Spousie even called hospital management a few times, ranting on about how awful we all were for insisting on doing surgery that the patient both needed and wanted, just not today. First they had to have their medication doses increased.

On the one hand we wanted to kick them out for refusing non-elective surgery, but on the other hand, the patient needed it so it wouldn't be nice to do that. The patient and spousie "fired" a series of neurosurgeons, residents, nurses, and managers who tried to persuade them to do something besides sit in the hospital soaking up narcotics like a bog on a foggy day.

I just went in every two hours and delivered the dilaudid and then got the hell out of there, so they loved me. I was their best bud. They said they would write letters about me.

How nice.

Anyways, there are only about two ways you can get to tolerate taking these drugs at these doses: cancer with its often accompanying metastatic pain, and heroin or cocaine addiction.

The patient did not have cancer. Dying cancer patients usually don't need that much morphine, anyways.
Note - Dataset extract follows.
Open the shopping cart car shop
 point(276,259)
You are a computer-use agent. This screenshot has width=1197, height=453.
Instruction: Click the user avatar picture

But then, they don't have this patient's problems.

4 comments:

gail said...

Must be frustrating.

For you, that is.

HypnoKitten said...

I recall reading that dilauded is 10x the strength of morphine, and fentanyl is 100x stronger than morphine. I didn't want to post that unless it was basically true, so I checked it out. http://www.ons.org/publications/journals/CJON/Volume5/Issue4/pdf/163.pdf

:)

Those people sound like they've got serious issues. I'm glad they thought you were nice to them - don't wait too long for that letter, though.